We must care about memories because much of what we have experienced will not return. Memories can be more deceptive than anything: as soon as they suggest the truth, they withdraw leaving a shadow, and vanish again, like a rapid passing of clouds. We must learn to remember: that memory is feeling.


The history of my family in the last century is closely intertwined with the migratory movements and the war events that affected the Italian people during the twentieth century. Pivotal figures of this story are a maternal ancestor and a paternal one: one who fled from the fire in Smyrna during the Greek- Turkish war in 1922, in which tens of thousands of people died and forced ten thousand Italians to flee, the other forced to emigrate to Brazil alter World War Il, going and swelling the ranks of what would become the largest Italian community abroad. One officer from the Navy, the other from the Air Force. Moved by the desire to pull the strings that bind me to those roots, I began to collect testimonies, photographs, postcards, letters, and oral memories through which I could approach facts, places and men I could not personally know. Before me the documents appear as pieces of a lost mosaic: some are brilliant, others eroded by time, while others still, with no apparent connections, appear incongruous, perhaps even extraneous. The inescapable impulse is to suppose, imagine, invent, and narrate.

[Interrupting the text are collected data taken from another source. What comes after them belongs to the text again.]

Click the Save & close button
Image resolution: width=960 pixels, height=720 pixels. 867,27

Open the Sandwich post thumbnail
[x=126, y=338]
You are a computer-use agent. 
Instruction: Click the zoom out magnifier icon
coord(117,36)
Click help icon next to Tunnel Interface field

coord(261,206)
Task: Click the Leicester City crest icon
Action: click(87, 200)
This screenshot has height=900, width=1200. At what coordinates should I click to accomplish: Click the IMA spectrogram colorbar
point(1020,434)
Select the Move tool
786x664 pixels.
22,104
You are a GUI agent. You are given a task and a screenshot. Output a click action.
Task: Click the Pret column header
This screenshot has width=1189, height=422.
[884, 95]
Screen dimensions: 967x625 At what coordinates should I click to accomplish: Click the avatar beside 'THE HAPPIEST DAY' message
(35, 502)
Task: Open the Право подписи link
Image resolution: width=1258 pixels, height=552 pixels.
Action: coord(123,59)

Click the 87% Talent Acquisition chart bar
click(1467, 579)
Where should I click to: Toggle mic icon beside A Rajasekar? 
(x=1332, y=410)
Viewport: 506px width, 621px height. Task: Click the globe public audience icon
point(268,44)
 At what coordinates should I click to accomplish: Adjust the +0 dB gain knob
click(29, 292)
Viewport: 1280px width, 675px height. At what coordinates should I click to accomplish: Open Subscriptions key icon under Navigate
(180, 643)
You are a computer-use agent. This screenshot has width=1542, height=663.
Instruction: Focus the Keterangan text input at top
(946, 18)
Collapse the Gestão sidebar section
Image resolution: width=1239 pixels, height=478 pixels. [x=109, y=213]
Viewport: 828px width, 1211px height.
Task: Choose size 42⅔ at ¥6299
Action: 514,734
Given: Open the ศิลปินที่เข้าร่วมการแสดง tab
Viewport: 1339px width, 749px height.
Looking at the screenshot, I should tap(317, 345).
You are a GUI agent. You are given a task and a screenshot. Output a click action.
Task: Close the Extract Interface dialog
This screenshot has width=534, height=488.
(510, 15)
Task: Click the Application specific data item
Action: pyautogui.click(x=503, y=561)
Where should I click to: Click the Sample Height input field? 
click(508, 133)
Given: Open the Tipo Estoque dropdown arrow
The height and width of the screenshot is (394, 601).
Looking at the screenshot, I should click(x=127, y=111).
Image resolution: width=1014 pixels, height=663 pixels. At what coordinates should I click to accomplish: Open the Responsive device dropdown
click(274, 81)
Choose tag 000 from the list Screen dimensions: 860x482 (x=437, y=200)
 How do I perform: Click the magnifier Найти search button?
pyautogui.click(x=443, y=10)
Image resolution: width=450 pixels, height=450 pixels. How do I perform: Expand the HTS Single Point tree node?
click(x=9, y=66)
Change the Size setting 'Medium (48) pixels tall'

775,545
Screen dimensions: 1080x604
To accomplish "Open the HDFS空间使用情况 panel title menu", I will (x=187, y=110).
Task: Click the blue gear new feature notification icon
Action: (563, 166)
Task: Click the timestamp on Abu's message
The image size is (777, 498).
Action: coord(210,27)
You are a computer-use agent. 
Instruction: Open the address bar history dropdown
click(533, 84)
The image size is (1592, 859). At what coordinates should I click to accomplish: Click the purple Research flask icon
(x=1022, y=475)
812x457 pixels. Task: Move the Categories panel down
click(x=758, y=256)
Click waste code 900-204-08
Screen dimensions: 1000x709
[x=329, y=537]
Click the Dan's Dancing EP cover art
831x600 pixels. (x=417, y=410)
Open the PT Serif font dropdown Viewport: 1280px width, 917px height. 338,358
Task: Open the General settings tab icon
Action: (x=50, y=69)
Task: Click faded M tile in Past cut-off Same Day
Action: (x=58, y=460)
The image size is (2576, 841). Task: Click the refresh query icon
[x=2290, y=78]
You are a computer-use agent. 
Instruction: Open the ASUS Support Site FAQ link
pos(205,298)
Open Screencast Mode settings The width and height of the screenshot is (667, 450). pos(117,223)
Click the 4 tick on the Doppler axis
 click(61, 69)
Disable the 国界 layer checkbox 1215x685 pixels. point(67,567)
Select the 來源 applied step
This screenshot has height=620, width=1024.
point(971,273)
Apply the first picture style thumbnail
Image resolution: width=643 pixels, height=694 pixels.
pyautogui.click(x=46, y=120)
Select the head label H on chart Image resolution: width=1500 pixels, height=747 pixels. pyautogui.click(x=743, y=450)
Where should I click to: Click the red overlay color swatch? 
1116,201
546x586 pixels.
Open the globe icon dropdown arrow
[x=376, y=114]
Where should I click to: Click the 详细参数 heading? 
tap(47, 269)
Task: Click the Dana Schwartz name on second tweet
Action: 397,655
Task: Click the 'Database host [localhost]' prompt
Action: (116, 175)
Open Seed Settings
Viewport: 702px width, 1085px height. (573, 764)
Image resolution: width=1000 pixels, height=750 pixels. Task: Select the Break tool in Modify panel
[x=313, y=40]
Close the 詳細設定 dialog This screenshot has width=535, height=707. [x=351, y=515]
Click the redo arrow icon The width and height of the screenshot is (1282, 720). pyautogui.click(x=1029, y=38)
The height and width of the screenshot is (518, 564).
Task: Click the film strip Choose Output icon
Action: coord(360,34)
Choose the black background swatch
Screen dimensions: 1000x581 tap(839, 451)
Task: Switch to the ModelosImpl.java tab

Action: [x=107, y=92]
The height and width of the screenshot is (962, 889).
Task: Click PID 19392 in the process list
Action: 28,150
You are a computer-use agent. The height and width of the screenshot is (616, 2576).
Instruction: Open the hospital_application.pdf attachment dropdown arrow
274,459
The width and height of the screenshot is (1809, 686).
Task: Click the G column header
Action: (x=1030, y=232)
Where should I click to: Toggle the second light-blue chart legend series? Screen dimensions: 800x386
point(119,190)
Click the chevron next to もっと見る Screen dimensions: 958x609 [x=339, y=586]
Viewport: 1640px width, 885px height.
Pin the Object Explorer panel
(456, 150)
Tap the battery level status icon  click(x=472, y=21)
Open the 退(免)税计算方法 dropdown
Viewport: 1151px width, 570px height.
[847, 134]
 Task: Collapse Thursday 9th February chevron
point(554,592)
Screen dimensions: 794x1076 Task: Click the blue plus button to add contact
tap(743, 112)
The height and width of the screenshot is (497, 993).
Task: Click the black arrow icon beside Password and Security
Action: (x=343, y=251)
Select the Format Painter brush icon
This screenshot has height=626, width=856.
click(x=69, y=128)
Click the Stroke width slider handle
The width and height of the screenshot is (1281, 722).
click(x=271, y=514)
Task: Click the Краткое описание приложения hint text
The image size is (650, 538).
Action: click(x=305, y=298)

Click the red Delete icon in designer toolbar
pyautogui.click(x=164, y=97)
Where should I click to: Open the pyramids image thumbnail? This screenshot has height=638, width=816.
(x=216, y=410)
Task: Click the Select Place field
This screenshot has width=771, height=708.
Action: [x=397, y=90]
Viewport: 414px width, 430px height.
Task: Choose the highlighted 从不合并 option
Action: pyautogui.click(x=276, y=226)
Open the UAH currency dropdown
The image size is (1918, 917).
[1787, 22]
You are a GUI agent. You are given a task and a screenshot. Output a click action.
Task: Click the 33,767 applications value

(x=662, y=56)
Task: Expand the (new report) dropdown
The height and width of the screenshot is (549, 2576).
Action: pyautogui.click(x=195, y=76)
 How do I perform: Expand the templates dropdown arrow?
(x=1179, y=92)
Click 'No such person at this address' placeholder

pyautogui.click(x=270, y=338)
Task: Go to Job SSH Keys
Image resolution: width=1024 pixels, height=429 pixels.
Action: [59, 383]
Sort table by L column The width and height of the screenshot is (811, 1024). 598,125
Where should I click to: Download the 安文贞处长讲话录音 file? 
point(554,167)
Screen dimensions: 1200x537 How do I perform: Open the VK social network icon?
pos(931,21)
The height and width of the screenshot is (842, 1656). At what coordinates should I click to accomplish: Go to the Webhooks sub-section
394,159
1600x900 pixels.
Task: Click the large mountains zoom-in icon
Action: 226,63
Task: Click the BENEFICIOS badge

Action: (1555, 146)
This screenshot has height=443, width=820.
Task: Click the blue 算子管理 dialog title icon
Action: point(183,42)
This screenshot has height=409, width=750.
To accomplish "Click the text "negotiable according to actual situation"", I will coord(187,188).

Family albums are a marvelous treasure chest of memories. There, page after page, photo after photo, the passage of what we have been converging and leafing through it means embarking on a journey where the temporal dimension vanishes: the present is undermined, and the past comes back to life. However, the flow of images, the appearance in a sequence of people, faces the pose of a moment, is always accompanied by a pitfall that wishes to be overcome, because the memory of past things often doesn’t coincide with what it was.


With this project, I tried to proceed silently along the steep ridge between memory and identity, with discretion and elegance, with the modesty of someone who offers their research, their history, and their identity to others.


Azimuths of Celestial Bodies is a visual journal, an illustrated topography of the autobiographic journey undertaken to explore my own geography.